然而,当前日本经济处于通胀高企、日元贬值状态,与“安倍经济学”时期的通缩、日元升值背景已截然不同。继续推行宽松货币与积极财政,可能进一步推高物价、加剧民生压力。大量预算流向半导体、国防等领域,而非着力控制物价、稳定汇率或提升居民收入,显示其并未针对当前内需疲软与通胀这一核心矛盾作出有效应对。消费税本是应对少子化、养老金等社会保障支出及地方财政的重要来源,在未明确资金填补方案的情况下贸然暂停食品消费税,将进一步加剧财政压力。高市内阁的经济政策实质上仍依赖于大规模发债这一“印钱”模式,可能推高国债收益率,加剧日元贬值与通胀恶化,甚至冲击金融市场稳定。值得注意的是,2025年日本各级政府债务负担率约为229.6%,居全球发达国家之首。自2024年3月退出负利率政策以来,日本央行已累计四次加息,将政策利率上调至0.75%,创三十年来新高。利率上升将直接推高政府利息支出,加剧偿债压力。2026财年预算中用于偿还国债及利息的国债费首次突破30万亿日元,约占财政支出的四分之一。在日本政府财政压力高企、利率上升的背景下,缺乏结构性改革、仅靠财政刺激的模式已难以为继。
高市早苗上台后释放的财政扩张信号,已引发债市多轮抛售。截至2026年1月20日,日本30年期国债收益率上升至3.875%,40年期收益率达4.215%,10年期收益率一度触及2.330%,创近27年新高。日本国债市场正面临类似英国“特拉斯时刻”的重演风险,反映出市场对财政纪律及债务可持续性的深度担忧。

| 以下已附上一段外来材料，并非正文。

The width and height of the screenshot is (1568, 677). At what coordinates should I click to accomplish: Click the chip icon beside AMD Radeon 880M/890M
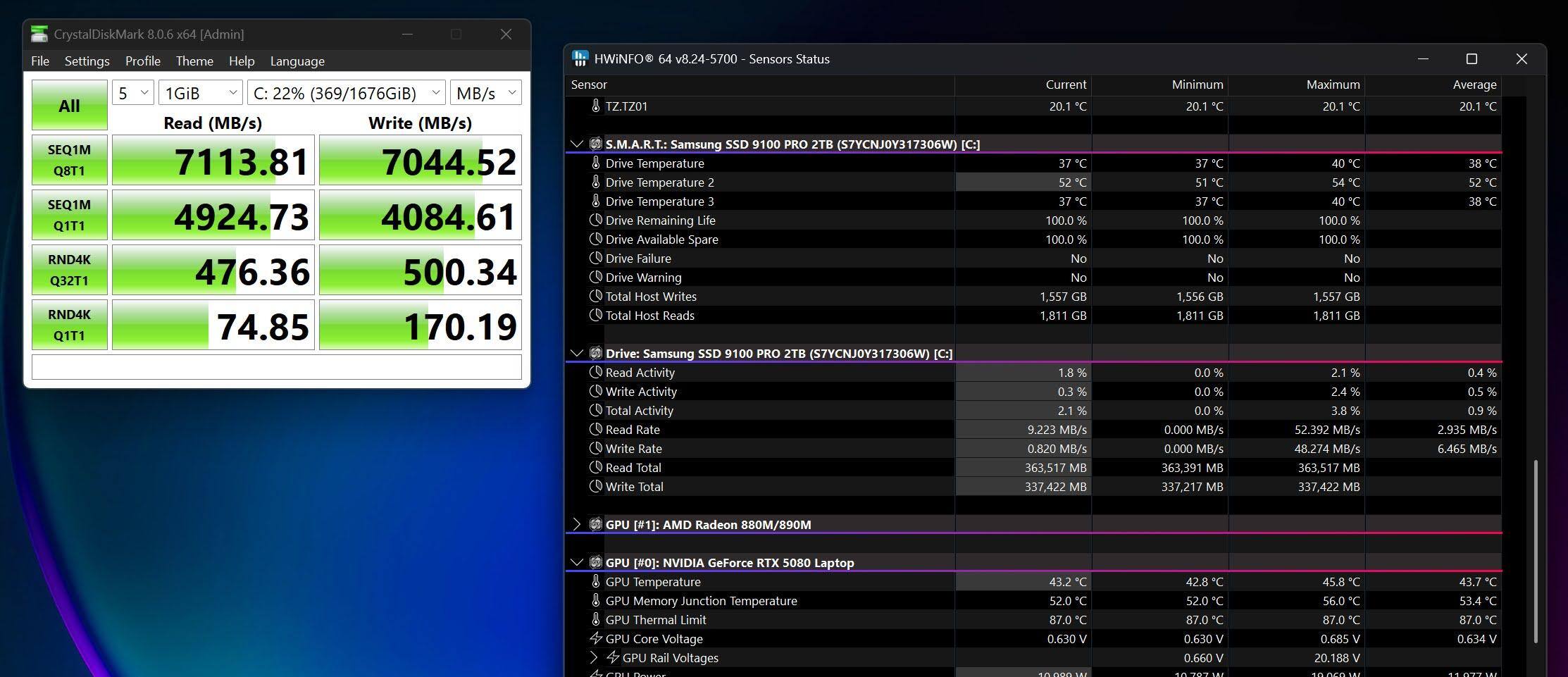pyautogui.click(x=595, y=524)
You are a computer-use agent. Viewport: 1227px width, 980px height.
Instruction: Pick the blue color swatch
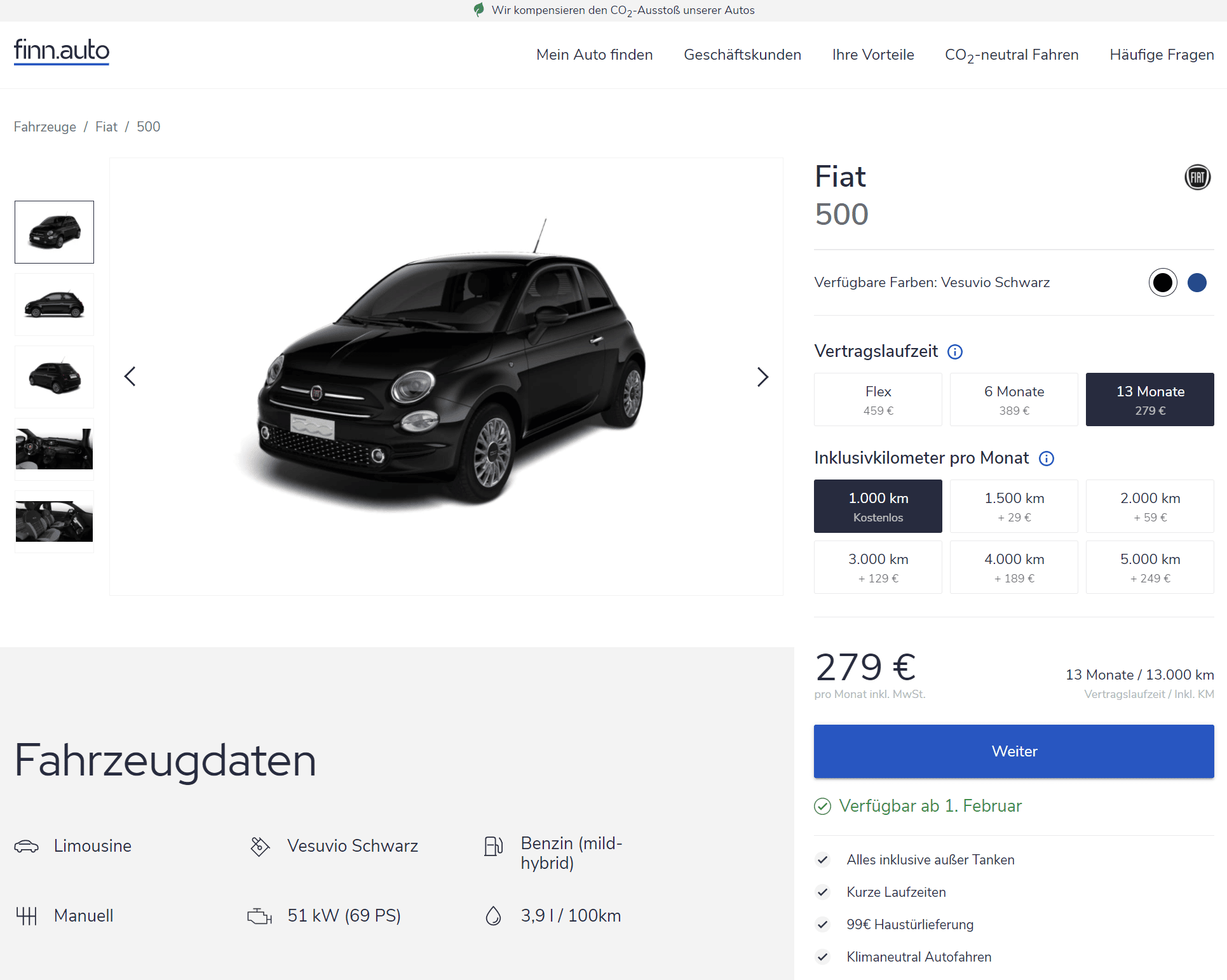pos(1197,283)
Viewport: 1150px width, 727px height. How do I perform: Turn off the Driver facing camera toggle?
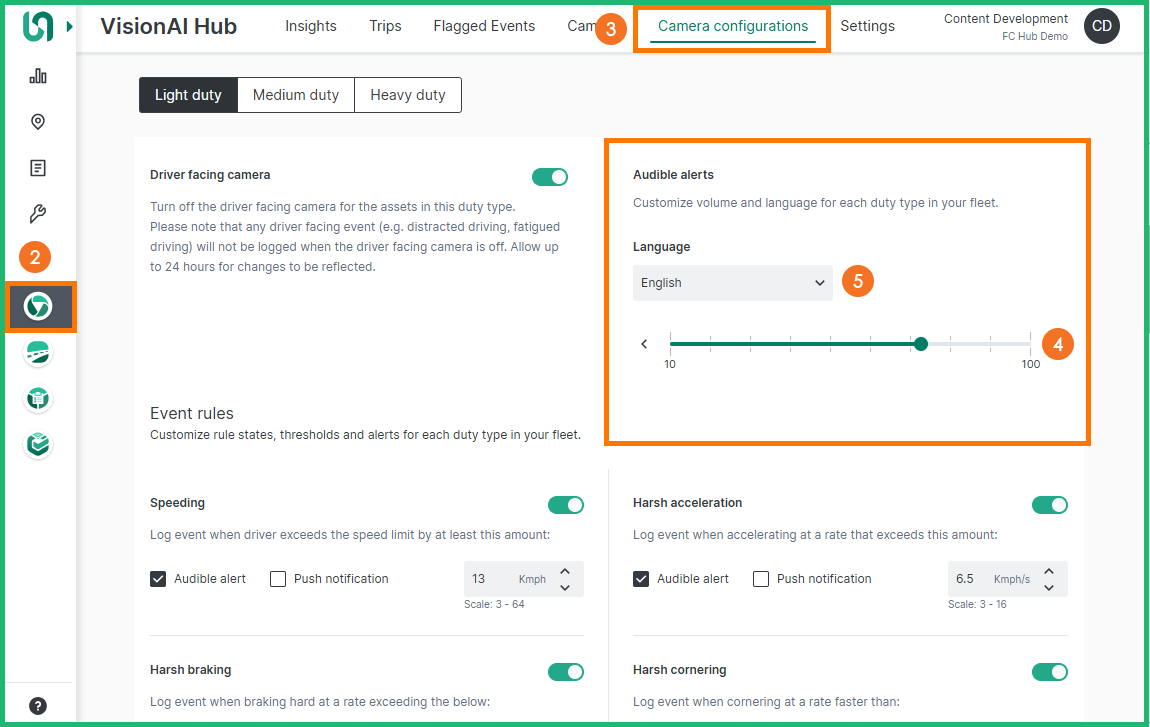(550, 177)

另一方面,需警惕日本政治右倾化加速带来的外交危机与地缘政治风险。高市早苗上台后,其主导的安保与外交政策呈现鲜明的右翼保守与对抗色彩。外交上,高市早苗在强化对美依附的同时,未能妥善处理与周边主要国家的关系,导致外交局面陷入失衡被动。上任不足月余,即在涉台、独岛及安保等问题上发表一系列激进言论,引发中国、俄罗斯、朝鲜及韩国的集体批评,使日本陷入周边外交孤立,地缘政治风险显著上升。涉台错误言论已招致中方多层面反制,包括对两用物项实施出口管制等措施,将对日本经济造成直接冲击。在安保领域,高市内阁主张修宪扩军、强化美日同盟,推动修订“安保三文件”、并提前两年实现防卫开支占GDP比重2%的目标,同时计划于2026年撤销成品武器出口的五类限制,谋求通过修宪解除军事束缚。目前自民党在众议院的席位已经超过启动修宪议程所需的三分之二门槛。此次大选后,预计高市内阁将继续推进右倾化路线,进一步突破安全防卫政策限制,加速“再军事化”进程。这不仅将动摇日本战后和平根基,还将深刻改变其与周边国家的关系,使日本成为加剧地区紧张、诱发军备竞赛乃至核扩散风险的源头,对区域与全球稳定构成严重威胁。